• [Consigne écrite 1] Présentez les lignes du listing sous forme de tableau Markdown à deux colonnes, « Numéro » et « Ligne du listing », en omettant les lignes vides. Les images ne doivent pas figurer dans la réponse.

• [Document source]
····················

Comme le rappellent les responsables du collectif Poésie en scène, « [l]a scène […] serait devenue, depuis la seconde moitié du XIXe siècle, un paradigme : une façon pour la poésie de se concevoir, c’est-à-dire aussi bien de se penser que de se créer » (Denker-Bercoff et al., 2015 : 11). Dans cette perspective, il apparaît important d’interroger ces conceptions selon les approches variées que les poètes et les artistes empruntent aujourd’hui pour investir les scènes avec la poésie, que ce soit dans des salles de spectacle, des bars, des galeries d’art, des espaces publics ou d’autres lieux non conventionnels.

Au carrefour de la littérature et des arts vivants, les pratiques artistiques ayant recours au poème sur scène se trouvent sans cesse partagées entre « [d]ire la poésie » (2015) et « [p]erformances poétiques » (2017), pour reprendre les titres de deux ouvrages qui traitent de ce sujet. Si nous ne pouvons pas faire fi des cinq dernières décennies au cours desquelles cette tension a émergé de manière plus aiguë, l’élargissement des pratiques et la pluralité de la poésie nous amènent à réfléchir sur la pertinence de reconduire ces deux principaux pôles, généralement mis en opposition, pour catégoriser des démarches et des oeuvres souvent hybrides. En effet, l’entrelacement des plans artistique, esthétique, politique et socioculturel représente un tissage complexe que chaque poète, chaque interprète réarrange différemment et qui ne peut se réduire à une polarisation simpliste.

C’est dans cet esprit de décloisonnement que le dossier « Scènes de poème : corps, communautés et performances » a été conçu afin de proposer des réflexions et des analyses permettant de mettre en relief des problématiques actuelles et de nommer certains aspects importants qui façonnent ces univers de création et de partage. Suggérant un parcours en trois temps, le dossier réunit d’abord trois articles qui traitent de la spécificité du poème en scène, puis quatre textes qui examinent différentes relations entre le poème et d’autres arts vivants comme le théâtre ou le slam, et enfin deux contributions qui se penchent notamment sur les apports du numérique dans les représentations des pratiques du poème en scène.

····················

• [Listing fourni]
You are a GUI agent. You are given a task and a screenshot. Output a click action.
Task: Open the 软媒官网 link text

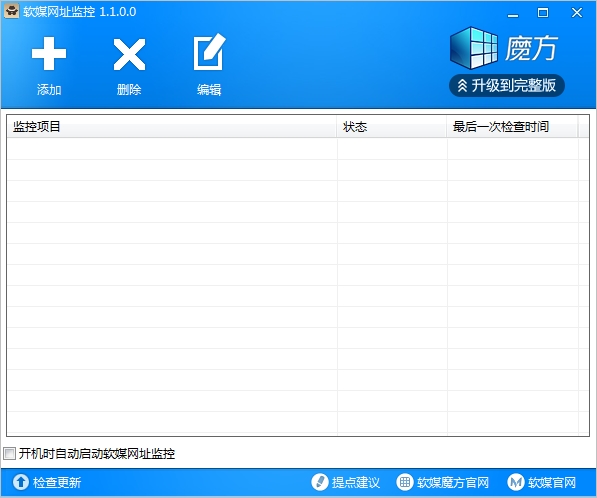click(552, 482)
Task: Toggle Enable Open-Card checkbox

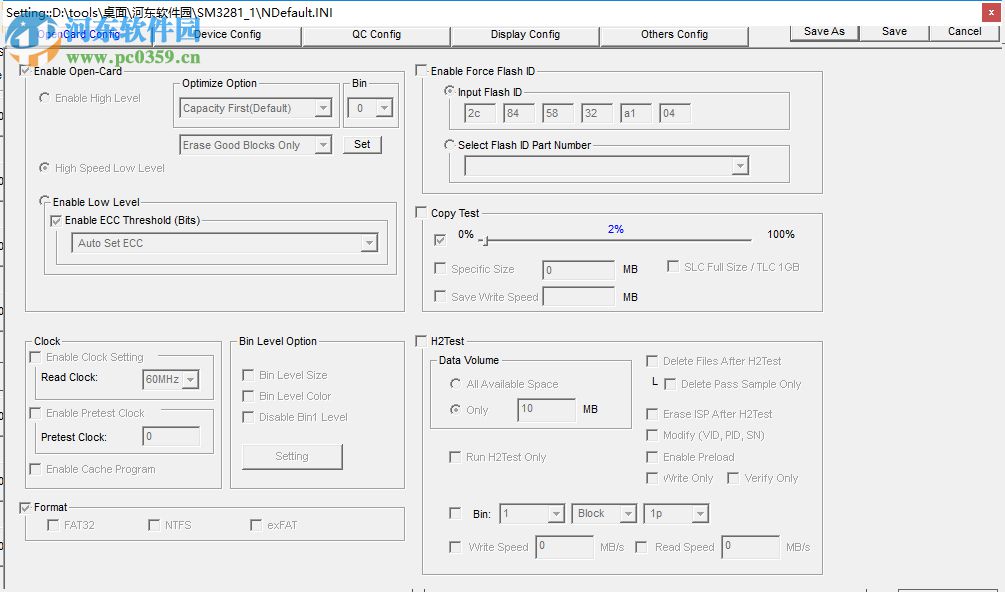Action: (x=25, y=71)
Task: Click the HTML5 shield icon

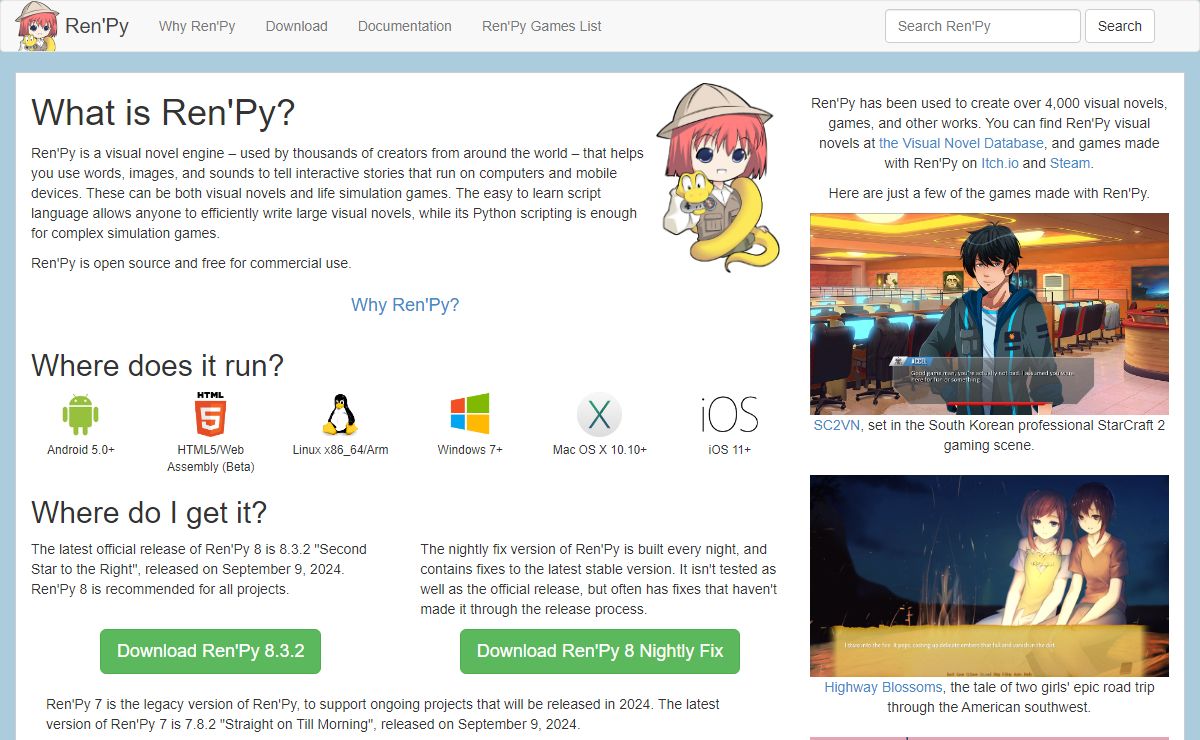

····················

• [Consigne écrite 2] D'après le document source, combien de contributions terminent le dossier en se penchant notamment sur les apports du numérique ?

• [Réponse écrite 1]
| Numéro | Ligne du listing |
|---|---|
| 1 | You are a GUI agent. You are given a task and a screenshot. Output a click action. |
| 2 | Task: Open the 软媒官网 link text |
| 3 | click(552, 482) |
| 4 | Task: Toggle Enable Open-Card checkbox |
| 5 | Action: (x=25, y=71) |
| 6 | Task: Click the HTML5 shield icon |

• [Réponse écrite 2] Deux contributions.